I did some research into rechargers and rechargeable AA batteries a couple of years ago. Todd is right, chargers that are not "smart" ones that are programmed to switch over to a tickle charge will continue to operate on full charging mode and will overhead your batteries, shortening the battery life.

I don't know if I would necessarily assume the "smart" chargers to be any safer or will reliably cut back to a tickle charge. I am usually around while my batteries are in the charger and will take them off the charger as soon as the fully charged light comes on.

The idea of using a timer is a good idea and a nice back up. I can be distracted and get into a task and forget little things like these.

Dalec


----------



## marcb (May 5, 2008)

Thanks, yet another reason to add to why I stay away from cordless tools


----------



## Blake (Oct 17, 2007)

I've been meaning to get a timer for a long time. Besides safety, it also increases battery life. Thanks for the reminder.


----------



## PurpLev (May 30, 2008)

same here *marcb*. I try to keep myself from anything that uses batteries…


----------



## Karson (May 9, 2006)

Woodyoda. i've got one of the Dewalt high Tech chargers. But it's only up to 14 Volts so it won't work for the newer batteries.

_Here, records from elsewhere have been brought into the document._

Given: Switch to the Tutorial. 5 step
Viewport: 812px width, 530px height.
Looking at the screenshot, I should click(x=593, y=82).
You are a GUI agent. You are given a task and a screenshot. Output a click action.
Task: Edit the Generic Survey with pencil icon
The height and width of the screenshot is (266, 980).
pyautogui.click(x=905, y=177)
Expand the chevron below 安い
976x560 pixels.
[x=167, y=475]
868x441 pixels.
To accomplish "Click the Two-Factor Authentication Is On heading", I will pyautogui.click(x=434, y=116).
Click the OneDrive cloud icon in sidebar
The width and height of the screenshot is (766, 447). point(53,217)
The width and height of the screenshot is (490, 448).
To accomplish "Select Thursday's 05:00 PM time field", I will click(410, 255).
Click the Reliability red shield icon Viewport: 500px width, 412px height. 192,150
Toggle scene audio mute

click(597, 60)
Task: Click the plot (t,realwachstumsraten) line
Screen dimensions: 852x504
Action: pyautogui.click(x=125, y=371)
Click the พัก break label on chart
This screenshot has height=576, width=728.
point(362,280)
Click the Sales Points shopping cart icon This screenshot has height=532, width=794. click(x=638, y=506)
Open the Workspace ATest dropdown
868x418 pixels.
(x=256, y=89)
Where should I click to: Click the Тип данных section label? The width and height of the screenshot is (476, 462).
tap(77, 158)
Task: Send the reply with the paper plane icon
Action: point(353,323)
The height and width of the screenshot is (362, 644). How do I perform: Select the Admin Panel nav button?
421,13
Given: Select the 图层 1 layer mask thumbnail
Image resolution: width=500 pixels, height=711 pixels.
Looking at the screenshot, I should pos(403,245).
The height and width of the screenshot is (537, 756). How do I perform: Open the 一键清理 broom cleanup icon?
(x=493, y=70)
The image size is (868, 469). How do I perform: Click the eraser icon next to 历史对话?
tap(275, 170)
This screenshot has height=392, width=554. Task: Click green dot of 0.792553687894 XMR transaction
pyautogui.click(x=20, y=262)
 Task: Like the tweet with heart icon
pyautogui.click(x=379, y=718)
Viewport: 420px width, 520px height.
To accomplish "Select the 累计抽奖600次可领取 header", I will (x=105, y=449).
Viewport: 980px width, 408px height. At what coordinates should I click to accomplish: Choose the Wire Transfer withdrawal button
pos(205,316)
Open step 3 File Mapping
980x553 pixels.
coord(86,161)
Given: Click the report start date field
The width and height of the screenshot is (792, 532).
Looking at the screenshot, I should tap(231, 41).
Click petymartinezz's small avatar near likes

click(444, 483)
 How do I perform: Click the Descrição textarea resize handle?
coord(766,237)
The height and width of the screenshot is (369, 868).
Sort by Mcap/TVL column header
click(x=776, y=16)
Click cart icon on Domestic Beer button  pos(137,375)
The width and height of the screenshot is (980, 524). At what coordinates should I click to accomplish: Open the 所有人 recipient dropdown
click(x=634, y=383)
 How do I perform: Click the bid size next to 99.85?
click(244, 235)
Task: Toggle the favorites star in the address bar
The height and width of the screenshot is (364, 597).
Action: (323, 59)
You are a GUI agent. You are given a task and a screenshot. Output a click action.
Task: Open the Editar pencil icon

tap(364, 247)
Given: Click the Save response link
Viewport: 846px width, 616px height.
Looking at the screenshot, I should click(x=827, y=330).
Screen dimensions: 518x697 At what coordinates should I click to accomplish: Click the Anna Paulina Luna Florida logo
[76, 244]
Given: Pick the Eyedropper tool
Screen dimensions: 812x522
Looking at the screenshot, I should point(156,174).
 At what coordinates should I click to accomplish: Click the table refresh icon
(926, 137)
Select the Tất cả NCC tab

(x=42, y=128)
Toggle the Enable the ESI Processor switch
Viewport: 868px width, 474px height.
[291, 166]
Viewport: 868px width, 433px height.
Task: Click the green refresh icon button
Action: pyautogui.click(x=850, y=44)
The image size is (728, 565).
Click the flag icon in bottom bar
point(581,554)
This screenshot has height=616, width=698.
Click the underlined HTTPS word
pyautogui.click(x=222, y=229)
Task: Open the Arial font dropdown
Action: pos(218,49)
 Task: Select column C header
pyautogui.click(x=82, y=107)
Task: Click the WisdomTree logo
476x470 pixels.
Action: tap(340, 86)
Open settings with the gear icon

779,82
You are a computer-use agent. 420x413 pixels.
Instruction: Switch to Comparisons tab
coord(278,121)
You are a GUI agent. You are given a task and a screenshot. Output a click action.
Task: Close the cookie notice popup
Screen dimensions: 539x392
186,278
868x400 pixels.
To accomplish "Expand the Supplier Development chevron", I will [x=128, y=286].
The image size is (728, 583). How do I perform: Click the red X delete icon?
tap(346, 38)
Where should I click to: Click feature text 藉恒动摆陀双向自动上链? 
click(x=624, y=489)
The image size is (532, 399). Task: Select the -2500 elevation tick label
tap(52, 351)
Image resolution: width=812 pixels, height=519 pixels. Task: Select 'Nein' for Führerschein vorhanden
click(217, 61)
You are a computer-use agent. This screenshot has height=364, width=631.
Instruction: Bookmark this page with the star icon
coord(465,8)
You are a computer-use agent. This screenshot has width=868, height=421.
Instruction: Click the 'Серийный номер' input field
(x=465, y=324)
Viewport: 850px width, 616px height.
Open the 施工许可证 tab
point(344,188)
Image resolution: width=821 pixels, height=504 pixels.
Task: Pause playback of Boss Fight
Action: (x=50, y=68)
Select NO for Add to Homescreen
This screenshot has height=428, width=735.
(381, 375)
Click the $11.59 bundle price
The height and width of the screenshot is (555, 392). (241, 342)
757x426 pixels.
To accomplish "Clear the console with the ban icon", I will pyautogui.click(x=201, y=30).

And yes it was about 15 minutes to charge.


----------



## MyOldGarage (Jan 6, 2009)

I had a similar experience with a Sears one -but my battery case ballooned out and it deformed the charger. Thankfully the transformer went kaput before more damage was done. Now I have one good (?) battery and no way to charge it. Grr. Leaving them on the charger is my biggest problem . . . I killed a whole set of the Versapack batteries that way. I now just have two "gold" Versapack ones that I keep around because I just can't give up all my old tools.


----------



## FatherHooligan (Mar 27, 2008)

I remember reading somewhere that the lithium ion batteries have a non-zero risk of over heating even if not being charged. As I understand it it is one of the limitations from stopping Li batteries from being used in larger applications. Were these Li ion batteries or NiCadmium?


----------



## GaryD (Mar 5, 2009)

Good idea on the timer. Had a friend who lost his house because of this. I never leave mine plugged in now only chrge them when I am going to use them. Thanks for the tip.


----------



## DannyBoy (Oct 26, 2007)

A good tip for any recharging station is to have your power supply on a timer. Set it and forget it so that you don't end up with a fire hazard.


----------



## 8iowa (Feb 7, 2008)

"Home Shop Ideas", 2009, a special interest publication by Wood Magazine, has a very informative article on page 116, titled "Understanding Tool Batteries".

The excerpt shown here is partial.